Quitte à soi-même chercher de l'aide pour ne pas se laisser submerger par la
détresse de l'autre, par exemple au numéro gratuit 0800/32.123: cette
ligne d'écoute est l'activité principale du Centre de prévention du suicide
(CPS). Pour répondre aux appels, il recherche constamment des bénévoles, qui
doivent être prêts à s'engager dans une formation. Ils répondent aux
questions de chacun, et pas seulement des personnes en crise suicidaire
(2).
Fin 2004,
le CPS a mis en ligne un forum internet qui connaît un succès croissant.

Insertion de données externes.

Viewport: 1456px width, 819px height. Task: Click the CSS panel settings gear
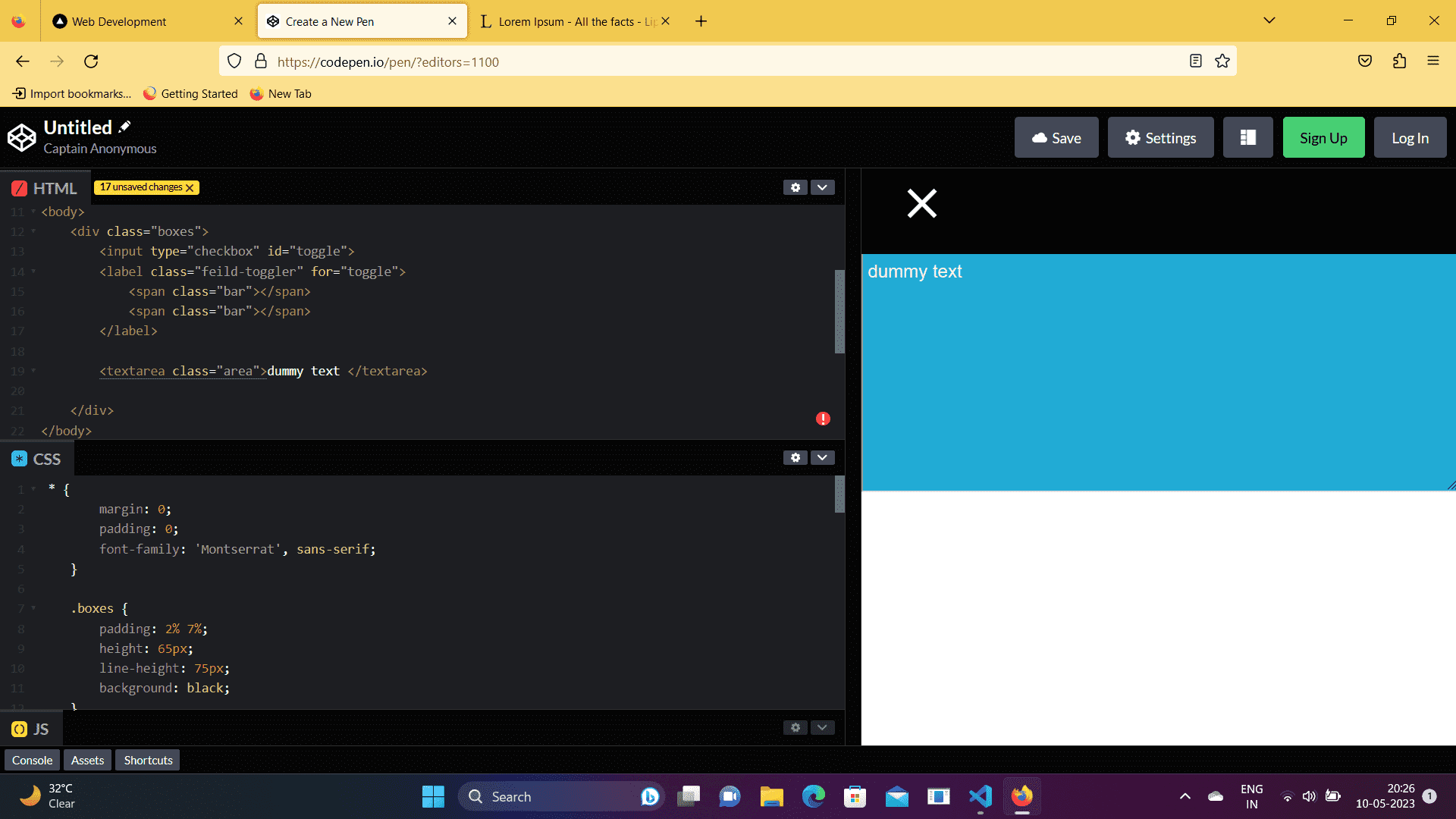[795, 457]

Certaines personnes, notamment les hommes et les jeunes, semblent préférer
ce mode d'expression. Il est néanmoins accessible à tous sur
www.preventionsuicide.be .
Sur ce site
internet, on retrouve également les autres initiatives du Centre de
prévention du suicide, comme “L'Autre Temps”, qui rassemble des personnes
endeuillées par le suicide, ou le groupe de parents d'adolescents, qui leur
permet de partager craintes et questions sur le comportement de leur enfant.
L'atelier d'expression créatrice “Quand rien ne va plus” propose à chacun de
“sortir” sa peur, son angoisse, sa déprime ou sa solitude en la
matérialisant dans une œuvre artistique personnelle.
Enfin, une
cellule d'intervention psychologique de crise propose un suivi aux
suicidants qui arrivent aux urgences de plusieurs hôpitaux bruxellois.
Toutes ces
initiatives ont en commun de permettre de parler du suicide, de libérer la
parole. Comme le souligne Axel Geeraerts, l'important est de “ne pas évacuer
le problème, ne pas rester seul avec ses questions”.
CB
(1) CPS - 02/650.08.69 -
www.preventionsuicide.be
(2) Accueil des candidats bénévoles : 02/640.51.56.